Sitting in the Holte End for the first time ever, watching Aston Villa this weekend was almost comfortable, for the first time in a long while.
As Steve Bruce's men won 2-0 over playoff chasing Norwich City, the 32,000 strong Villa Park faithful were in fine voice, silencing the Canaries both on and off the pitch.
What struck me about the game, probably more than anything that actually happened at the game, was the narrative on social media thereafter. See, looking at the stats, Norwich had the better of things, but in truth, it was the opposite.

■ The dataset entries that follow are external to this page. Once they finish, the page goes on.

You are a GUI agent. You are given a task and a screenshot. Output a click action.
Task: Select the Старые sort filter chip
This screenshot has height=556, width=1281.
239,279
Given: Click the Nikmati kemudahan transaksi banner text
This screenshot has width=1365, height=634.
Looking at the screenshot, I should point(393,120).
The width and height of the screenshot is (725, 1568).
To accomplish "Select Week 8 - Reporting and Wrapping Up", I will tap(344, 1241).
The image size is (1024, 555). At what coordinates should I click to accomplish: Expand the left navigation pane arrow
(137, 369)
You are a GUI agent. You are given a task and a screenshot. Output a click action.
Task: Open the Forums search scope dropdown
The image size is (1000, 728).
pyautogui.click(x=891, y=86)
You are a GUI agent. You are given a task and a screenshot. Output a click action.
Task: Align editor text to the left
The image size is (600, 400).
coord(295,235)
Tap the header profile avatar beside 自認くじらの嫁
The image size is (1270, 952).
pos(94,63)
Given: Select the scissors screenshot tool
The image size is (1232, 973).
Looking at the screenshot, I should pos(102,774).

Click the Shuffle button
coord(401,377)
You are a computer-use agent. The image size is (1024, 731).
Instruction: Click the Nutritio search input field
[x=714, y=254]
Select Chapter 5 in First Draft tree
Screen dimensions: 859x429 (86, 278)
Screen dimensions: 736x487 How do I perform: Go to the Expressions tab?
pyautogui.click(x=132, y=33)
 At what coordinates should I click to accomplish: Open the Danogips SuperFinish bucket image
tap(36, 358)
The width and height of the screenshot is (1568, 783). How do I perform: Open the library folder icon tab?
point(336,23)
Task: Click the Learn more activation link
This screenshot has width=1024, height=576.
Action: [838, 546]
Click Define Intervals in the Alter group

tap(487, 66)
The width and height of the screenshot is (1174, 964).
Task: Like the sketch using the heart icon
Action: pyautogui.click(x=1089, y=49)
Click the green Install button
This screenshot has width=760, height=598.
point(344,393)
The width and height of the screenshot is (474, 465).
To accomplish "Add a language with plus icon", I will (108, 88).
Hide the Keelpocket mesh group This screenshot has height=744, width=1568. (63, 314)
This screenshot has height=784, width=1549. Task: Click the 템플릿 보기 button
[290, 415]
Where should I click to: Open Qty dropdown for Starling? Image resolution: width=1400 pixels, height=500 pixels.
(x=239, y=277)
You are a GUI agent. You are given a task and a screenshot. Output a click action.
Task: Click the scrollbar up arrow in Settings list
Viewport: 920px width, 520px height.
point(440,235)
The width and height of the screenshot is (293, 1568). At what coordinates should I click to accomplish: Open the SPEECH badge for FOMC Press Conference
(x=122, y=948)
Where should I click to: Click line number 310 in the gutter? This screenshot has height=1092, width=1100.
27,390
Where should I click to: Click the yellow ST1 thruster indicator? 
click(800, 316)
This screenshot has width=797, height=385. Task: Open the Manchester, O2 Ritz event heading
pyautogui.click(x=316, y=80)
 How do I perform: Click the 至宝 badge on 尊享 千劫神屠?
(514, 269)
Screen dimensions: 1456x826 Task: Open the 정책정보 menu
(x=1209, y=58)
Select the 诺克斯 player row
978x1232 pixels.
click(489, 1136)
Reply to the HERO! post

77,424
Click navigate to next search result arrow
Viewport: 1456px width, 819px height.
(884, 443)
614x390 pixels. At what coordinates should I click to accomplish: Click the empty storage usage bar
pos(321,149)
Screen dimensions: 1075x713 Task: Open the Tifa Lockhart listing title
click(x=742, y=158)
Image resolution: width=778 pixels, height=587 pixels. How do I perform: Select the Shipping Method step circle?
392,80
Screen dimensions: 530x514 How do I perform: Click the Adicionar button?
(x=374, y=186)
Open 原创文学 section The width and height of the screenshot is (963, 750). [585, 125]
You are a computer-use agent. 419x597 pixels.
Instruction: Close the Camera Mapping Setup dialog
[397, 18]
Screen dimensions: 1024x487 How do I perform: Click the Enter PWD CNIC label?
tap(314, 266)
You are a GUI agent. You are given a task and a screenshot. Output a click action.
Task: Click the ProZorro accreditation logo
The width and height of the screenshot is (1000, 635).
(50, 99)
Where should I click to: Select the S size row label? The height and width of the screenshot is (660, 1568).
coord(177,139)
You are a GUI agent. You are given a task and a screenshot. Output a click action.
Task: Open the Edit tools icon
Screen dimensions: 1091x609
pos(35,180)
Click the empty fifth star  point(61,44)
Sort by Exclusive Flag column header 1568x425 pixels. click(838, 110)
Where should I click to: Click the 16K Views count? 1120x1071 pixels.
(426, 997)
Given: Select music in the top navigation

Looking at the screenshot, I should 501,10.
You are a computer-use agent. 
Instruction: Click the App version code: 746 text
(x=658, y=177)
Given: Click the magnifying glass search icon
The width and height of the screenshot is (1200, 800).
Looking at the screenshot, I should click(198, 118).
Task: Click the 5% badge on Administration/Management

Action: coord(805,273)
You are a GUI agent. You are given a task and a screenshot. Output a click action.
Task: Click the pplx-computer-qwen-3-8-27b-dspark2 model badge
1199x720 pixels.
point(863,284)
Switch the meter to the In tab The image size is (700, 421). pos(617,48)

I wish we could get xG maps for EFL Championship matches. Feel like these stats don't tell the whole story of Aston Villa 2-0 Norwich City. pic.twitter.com/oJRzlF6mN1— Jack Grimse (@JackGrimse) April 1, 2017
Despite Norwich having more of the ball, more set pieces, and more shots, it genuinely felt like a straightforward game for the Villa. Sam Johnstone and the Villa back line weathered an early storm from Norwich, helped by ex-Bluenose striker Cameron Jerome (who looked lively to be fair), who missed an early chance; but after that, Villa settled into the game well, and it didn't feel at all like they were on the back foot.
31% possession doesn't matter so much when you have the pace of Aston Villa's right hand side. Albert Adomah bamboozled his marker, and Alan Hutton too made darting runs, both of which made a shaky Norwich defence look uncomfortable. Of course, as good as those two were, neither match up to Jimmy Danger, Jonathan Kodjia when it comes to pure impact. Played in by Scott Hogan, the Ivorian, fresh off the back of a successful international break, cut inside and finished superbly, giving Villa the lead.
I can't actually do the goal justice with words, so check it out:
As the rain fell down on a otherwise sunny Villa Park, the game settled into a comfortable rhythm. Norwich had the ball, but couldn't do anything with it, whilst Villa seemed fine with Norwich having the ball, and not doing anything with it. But as the rain subsided, and a double rainbow emerged, Villa got a double dose of luck.
First, Norwich defender Ivo Pinto hacked down Jordan Amavi, and received his second yellow card (I totally missed his first), then, miscommunication between Norwich keeper Michael McGovern and his defenders allowed Jonathan Kodjia to latch on to a Sam Johnstone clearance and poke the ball home. This goal killed off any hope of a comeback from the visitors, and gave Kodjia his 17th goal of the season. Sam Johnstone, incidentally, has more assists this season than Adama Traore, which to me is hilarious.
For Norwich, it was a disappointing trip West, and despite bringing a decent following, they were kept pretty quiet by the boys in Claret and Blue. Admittedly, they didn't make much noise at any point, but they lacked any flair. In a way, it's disappointing that Villa can beat these teams with ease, but still be below them in the table. A second year of development isn't a bad thing, but it's clearly a case of what might have been.
Not that the playoffs are completely out of reach, but on current form, Villa should be up there with Newcastle and Brighton, and the fact that they are not, is a real shame.
“How many games left, four?” asks the color commentator WHEN THERE ARE SEVEN GAMES LEFT.— 7500 To Holte (@7500toHolte) April 1, 2017
But the best part about being at Villa Park this weekend, was not having to listen to the game on BBC WM (or the AVTV simulcast). Now, I love Tony Morley, his commentary is unintentionally hilarious. BUT, when that audio coverage is the only thing you have to let you know what's actually happening at the game, it's a bit of a problem. Granted, radio broadcasting can't be easy, but when people who cannot get to Villa Park aren't really getting a true reflection on what's going on, the whole thing is a bit pointless is it not?
Maybe that's the best reason for Villa to get promoted then. Forget that TV money and the sense of pride, I just don't want to have to listen to another Villa game on the radio. Especially off the back of an enjoyable afternoon in the Holte End.